In principle, models for HTR of Indic texts can be developed similarly to those in Roman scripts. Transkribus already has two publicly available HTR+ models for printed 19th and 20th century Devanagari developed by Nicole Merkel-Hilf (2022). This project focused on expanding the abilities of HTR models to Indic texts in pre-print and non-Devanagari sources, focusing on Sanskrit and Newar (Nepāl Bhāṣā) manuscripts in Pracalit script from the 16th to 19th centuries.

(2) Method

An HTR trainer requires diplomatic transcriptions of Pracalit manuscripts to line up with text in manuscript photographs. Critically edited editions can speed up transcription and ground truth generation through de-correction. Databases like GRETIL, from which we sourced the published transcriptions, make it possible to bootstrap a non-existent HTR model by using texts from other scripts (Georg-August-Universität Göttingen, 2020). To this end, transcriptions were prepared based on the following four Nepalese manuscripts, each with different varieties of Pracalit script. For each entry in the list below, in order, the manuscript title is given in italics followed by call numbers in parentheses, deposit location, manuscript languages and date, and sources of the corresponding transcriptions:

  1. Hitopadeśa (MIK I 4851)
    Staatsbibliothek zu Berlin
    Mixed Newar and Sanskrit, 1561 CE
    Original transcription by Alexander James O’Neill
  2. Vetālapañcaviṃśati (HS. Or. 6414)
    Staatsbibliothek zu Berlin
    Newar, 1675 CE
    Adapted transcription based on unpublished materials by Felix Otter (Otter, n.d.a)
  3. Avalokiteśvaraguṇakāraṇḍavyūha (MS Add. 1322)
    Cambridge Digital Library
    Sanskrit, 18th century
    Adapted transcription based on an edition by Lokesh Chandra (Chandra, 1999)
  4. Madhyamasvayaṃbhūpurāṇa (RAS Hodgson MS 23)
    Royal Asiatic Society Online Collection
    Mixed Newar and Sanskrit, c. 1800
    Adapted transcription based on unpublished materials by Felix Otter (Otter, n.d.b) and the published Nagarjuna Institute transcription (Shakya & Bajracharya, 2001)

While the HTR+ engine appeared to have difficulty working with the lack of word division, PyLaia produced better results, and we used it for the rest of the training.
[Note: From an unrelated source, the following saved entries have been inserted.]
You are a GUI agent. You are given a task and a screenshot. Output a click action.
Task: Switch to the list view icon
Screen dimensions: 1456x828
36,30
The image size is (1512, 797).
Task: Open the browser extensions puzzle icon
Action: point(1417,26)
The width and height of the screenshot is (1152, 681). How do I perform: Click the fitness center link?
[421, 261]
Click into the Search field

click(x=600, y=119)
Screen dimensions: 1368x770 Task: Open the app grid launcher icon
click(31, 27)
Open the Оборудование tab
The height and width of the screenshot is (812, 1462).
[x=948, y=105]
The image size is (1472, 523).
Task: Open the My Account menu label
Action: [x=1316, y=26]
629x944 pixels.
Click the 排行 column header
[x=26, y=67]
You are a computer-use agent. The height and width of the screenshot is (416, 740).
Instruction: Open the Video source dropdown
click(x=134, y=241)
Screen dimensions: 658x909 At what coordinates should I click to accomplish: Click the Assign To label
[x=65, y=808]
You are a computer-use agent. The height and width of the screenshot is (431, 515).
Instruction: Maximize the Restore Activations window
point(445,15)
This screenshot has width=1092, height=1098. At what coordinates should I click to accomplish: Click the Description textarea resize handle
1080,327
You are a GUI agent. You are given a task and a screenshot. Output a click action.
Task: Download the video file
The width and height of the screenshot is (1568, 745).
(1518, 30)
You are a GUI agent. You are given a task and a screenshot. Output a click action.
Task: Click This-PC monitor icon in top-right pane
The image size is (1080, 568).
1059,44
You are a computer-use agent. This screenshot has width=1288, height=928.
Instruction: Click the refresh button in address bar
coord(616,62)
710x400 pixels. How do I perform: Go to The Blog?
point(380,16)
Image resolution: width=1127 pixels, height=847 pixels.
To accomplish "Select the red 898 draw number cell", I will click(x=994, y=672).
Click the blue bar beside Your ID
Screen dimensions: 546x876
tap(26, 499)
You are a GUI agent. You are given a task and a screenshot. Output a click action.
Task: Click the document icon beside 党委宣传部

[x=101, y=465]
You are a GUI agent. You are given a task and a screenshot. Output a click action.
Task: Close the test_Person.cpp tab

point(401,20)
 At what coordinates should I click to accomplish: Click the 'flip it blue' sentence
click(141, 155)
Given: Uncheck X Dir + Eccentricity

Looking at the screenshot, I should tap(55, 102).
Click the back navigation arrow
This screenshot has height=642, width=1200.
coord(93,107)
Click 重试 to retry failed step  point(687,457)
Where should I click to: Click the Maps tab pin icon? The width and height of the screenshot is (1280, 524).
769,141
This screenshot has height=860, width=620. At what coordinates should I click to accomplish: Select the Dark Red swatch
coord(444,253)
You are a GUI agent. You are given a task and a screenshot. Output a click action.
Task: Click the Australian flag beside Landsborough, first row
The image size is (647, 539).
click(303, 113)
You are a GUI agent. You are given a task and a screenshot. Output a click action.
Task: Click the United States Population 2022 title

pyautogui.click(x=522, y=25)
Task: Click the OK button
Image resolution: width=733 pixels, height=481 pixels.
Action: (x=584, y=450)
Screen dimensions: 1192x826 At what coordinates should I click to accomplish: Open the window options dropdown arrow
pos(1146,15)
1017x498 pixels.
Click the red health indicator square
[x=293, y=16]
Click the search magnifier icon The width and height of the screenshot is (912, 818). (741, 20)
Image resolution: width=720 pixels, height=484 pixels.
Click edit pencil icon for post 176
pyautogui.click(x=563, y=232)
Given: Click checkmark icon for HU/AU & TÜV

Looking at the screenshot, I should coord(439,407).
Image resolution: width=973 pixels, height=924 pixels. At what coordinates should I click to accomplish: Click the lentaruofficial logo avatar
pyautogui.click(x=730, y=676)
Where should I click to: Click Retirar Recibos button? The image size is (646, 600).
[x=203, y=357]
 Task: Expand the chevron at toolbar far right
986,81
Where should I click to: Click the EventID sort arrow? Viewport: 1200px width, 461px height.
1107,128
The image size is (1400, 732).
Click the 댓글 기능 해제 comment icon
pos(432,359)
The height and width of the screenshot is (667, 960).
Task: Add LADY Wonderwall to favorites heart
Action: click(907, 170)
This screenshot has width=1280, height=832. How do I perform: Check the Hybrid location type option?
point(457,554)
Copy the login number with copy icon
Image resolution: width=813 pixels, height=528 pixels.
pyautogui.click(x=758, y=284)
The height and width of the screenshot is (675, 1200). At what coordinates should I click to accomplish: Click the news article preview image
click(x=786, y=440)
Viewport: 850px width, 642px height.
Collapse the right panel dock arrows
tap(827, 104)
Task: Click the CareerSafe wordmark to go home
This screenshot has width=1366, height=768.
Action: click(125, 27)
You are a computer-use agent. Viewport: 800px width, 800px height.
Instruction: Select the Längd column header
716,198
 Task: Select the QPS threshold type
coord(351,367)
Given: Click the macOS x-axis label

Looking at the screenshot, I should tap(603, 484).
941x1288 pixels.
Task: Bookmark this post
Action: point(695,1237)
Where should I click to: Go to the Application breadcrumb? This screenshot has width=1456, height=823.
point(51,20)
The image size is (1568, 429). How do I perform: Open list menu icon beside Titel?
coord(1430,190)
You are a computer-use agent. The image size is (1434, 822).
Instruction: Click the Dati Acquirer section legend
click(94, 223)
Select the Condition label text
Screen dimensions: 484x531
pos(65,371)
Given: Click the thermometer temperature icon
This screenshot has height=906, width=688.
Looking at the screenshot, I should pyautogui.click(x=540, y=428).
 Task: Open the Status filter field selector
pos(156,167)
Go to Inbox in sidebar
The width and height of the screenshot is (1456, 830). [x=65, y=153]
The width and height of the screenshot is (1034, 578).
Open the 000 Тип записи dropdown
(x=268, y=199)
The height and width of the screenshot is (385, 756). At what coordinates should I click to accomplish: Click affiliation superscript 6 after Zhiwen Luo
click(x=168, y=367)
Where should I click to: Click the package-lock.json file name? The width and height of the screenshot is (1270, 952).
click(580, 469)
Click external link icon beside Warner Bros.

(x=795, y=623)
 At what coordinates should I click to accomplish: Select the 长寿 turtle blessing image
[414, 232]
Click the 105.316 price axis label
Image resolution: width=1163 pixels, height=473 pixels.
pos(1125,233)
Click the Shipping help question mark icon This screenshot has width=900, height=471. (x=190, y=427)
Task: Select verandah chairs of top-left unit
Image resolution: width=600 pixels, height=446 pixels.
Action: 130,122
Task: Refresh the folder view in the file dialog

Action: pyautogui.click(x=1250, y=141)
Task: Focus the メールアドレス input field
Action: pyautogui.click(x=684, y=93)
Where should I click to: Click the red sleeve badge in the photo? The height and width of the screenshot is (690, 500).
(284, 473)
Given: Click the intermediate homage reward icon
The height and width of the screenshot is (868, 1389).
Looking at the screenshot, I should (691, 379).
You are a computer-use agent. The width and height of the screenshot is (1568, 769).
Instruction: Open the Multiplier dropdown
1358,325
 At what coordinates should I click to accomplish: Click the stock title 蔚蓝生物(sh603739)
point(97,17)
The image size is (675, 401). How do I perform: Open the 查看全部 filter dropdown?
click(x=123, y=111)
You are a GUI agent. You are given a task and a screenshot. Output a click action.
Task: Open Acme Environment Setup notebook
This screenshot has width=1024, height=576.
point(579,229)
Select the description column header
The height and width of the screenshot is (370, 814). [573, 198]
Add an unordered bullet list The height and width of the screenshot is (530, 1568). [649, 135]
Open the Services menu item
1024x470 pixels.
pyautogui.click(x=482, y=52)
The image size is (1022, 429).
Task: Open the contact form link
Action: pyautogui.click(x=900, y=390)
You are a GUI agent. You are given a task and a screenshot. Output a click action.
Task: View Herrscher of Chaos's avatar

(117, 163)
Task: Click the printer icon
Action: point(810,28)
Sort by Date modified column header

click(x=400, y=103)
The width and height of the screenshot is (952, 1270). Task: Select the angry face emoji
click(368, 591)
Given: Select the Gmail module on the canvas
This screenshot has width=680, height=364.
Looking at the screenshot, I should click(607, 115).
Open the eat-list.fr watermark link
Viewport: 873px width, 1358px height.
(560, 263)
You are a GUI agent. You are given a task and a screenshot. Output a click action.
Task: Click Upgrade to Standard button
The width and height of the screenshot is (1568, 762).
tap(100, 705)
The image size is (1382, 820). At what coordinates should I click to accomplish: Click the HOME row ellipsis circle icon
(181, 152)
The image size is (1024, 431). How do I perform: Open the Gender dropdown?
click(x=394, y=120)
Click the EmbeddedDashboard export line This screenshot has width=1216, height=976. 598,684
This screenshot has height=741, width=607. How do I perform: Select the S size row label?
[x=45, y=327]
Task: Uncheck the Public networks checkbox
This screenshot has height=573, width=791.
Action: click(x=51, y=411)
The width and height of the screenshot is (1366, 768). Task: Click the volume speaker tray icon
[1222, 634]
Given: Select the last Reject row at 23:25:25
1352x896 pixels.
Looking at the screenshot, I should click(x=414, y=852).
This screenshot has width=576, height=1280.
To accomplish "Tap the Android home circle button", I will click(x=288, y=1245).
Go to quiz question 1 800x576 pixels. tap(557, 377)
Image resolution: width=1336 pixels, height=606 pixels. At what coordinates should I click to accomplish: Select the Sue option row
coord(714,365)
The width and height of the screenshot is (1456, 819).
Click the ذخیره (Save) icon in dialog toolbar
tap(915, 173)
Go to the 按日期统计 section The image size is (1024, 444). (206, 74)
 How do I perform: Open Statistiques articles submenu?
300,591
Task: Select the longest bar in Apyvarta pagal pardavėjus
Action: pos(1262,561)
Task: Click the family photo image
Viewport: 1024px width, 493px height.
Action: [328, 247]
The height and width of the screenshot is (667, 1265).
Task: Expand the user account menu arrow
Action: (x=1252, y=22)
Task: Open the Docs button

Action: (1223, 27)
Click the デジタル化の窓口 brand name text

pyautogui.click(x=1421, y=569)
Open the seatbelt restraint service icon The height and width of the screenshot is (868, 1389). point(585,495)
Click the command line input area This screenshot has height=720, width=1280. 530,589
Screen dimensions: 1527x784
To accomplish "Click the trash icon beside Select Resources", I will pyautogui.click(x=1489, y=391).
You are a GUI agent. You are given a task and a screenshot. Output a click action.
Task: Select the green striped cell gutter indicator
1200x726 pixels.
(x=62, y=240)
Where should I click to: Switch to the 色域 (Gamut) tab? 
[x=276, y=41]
We trained the model on 441 pages of manual transcriptions of the above four manuscripts, with validation performed on 242 pages that were not part of the training set. It was further tested and continues to be used on pages that were not part of the training or validation sets. We decided it would be most appropriate and culturally sensitive to transcribe into Unicode Pracilt (Unicode, Inc., 2021), see Figure 1.

Screenshot of a completed transcription of a folio of Hitopadea (MIK I 4851) in Transkribus
Figure 1 

Screenshot of a completed transcription of a folio of Hitopadeśa (MIK I 4851) in Transkribus.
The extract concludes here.